**Teks Pilihan:**

Blog

Takhrij al-Hadis, Hal-Ihwal Mutu Hadis

Takhrij Hadits
Artikel Mahasantri

Takhrij al-Hadis, Hal-Ihwal Mutu Hadis

Oleh: Muh. Sutan*

 “Ada kepelikan mengenai makna Hadis dan Sunnah menurut para penulis modern, tetapi dua hal yang mesti diungkapkan. Pertama, Nabi Saw. selalu membedakan ucapannya sendiri dengan ayat al-Quran. Kedua, putusan dan arahan Nabi Saw. bersifat ad hoc.” – Fazlur Rahman

Dinamika Awal

Mari, kita awali semua perilaku dan pikir kita dengan sholawat kepada Nabi Saw. sebagai tanda cinta dan takdzim kepada beliau. Di samping itu, sampai sekarang darah kasihnya masih bisa kita rasakan dalam-dalam. Terbaca kisaran awal tahun Hijriyah sampai beliau wafat pada tahun 11 H/632 M, Nabi Saw. memang mempunyai value dan ketrampilan lebih, dalam mengolah serta membentuk milieu normatif –monoteisme dan perangkatnya– yang beliau capai secara swadaya. Dalam bahasa sehari-hari, bisa dikatakan beliau hebat dalam mengemban tugas dari Allah, sebagai penyampai risalah Islam.

**Baris Data:**
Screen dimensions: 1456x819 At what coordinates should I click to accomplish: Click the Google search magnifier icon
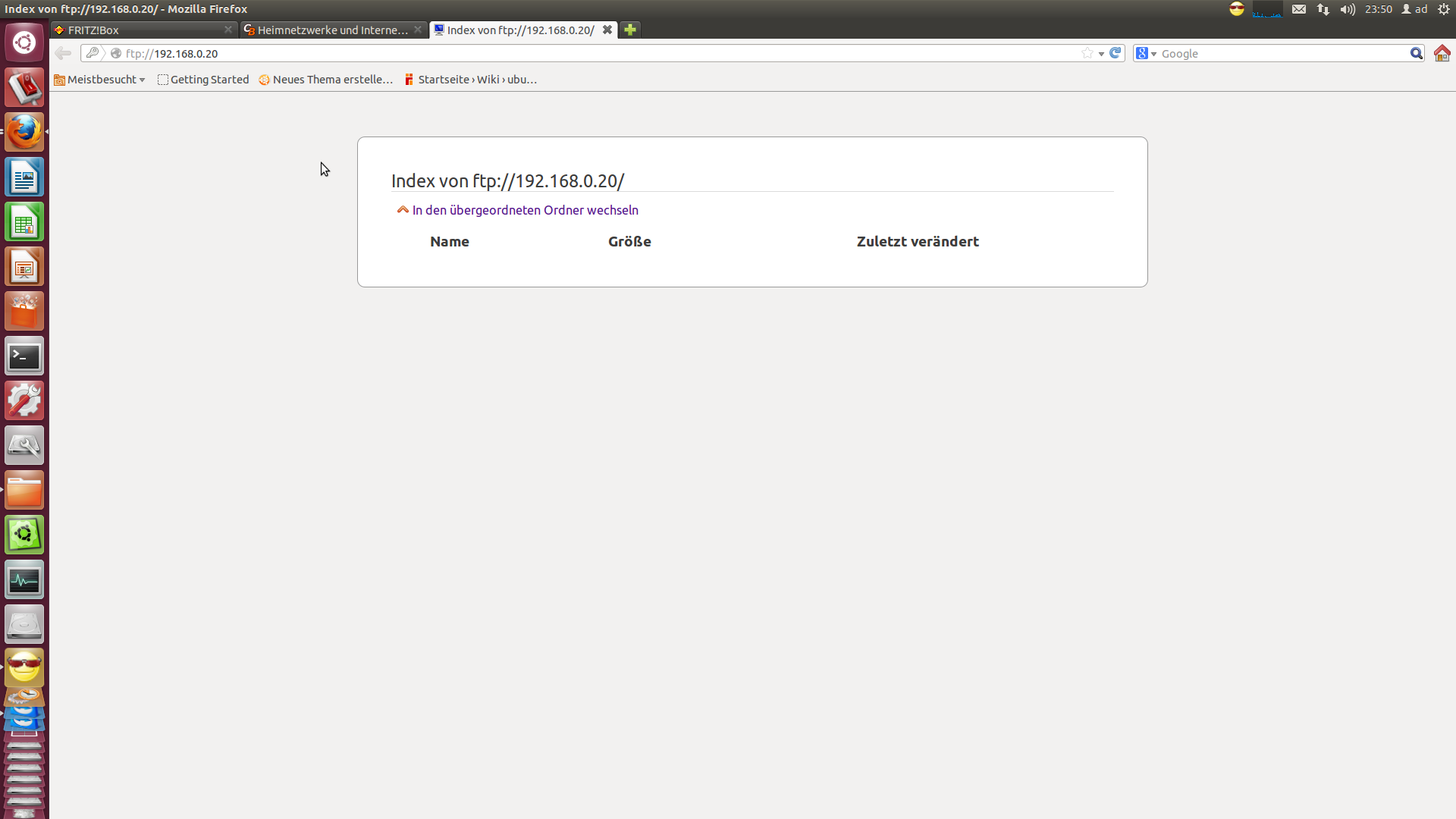(1416, 53)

**Uraian Soal:** Tolong sunting bagian tulisan tentang takhrij al-Hadis antara "Dinamika Awal" dan "penyampai risalah Islam.", termasuk keduanya, lalu tulis ulang bagian itu dengan "value" diganti menjadi "nilai".

**Jawaban Tertulis:**
Dinamika Awal

Mari, kita awali semua perilaku dan pikir kita dengan sholawat kepada Nabi Saw. sebagai tanda cinta dan takdzim kepada beliau. Di samping itu, sampai sekarang darah kasihnya masih bisa kita rasakan dalam-dalam. Terbaca kisaran awal tahun Hijriyah sampai beliau wafat pada tahun 11 H/632 M, Nabi Saw. memang mempunyai nilai dan ketrampilan lebih, dalam mengolah serta membentuk milieu normatif –monoteisme dan perangkatnya– yang beliau capai secara swadaya. Dalam bahasa sehari-hari, bisa dikatakan beliau hebat dalam mengemban tugas dari Allah, sebagai penyampai risalah Islam.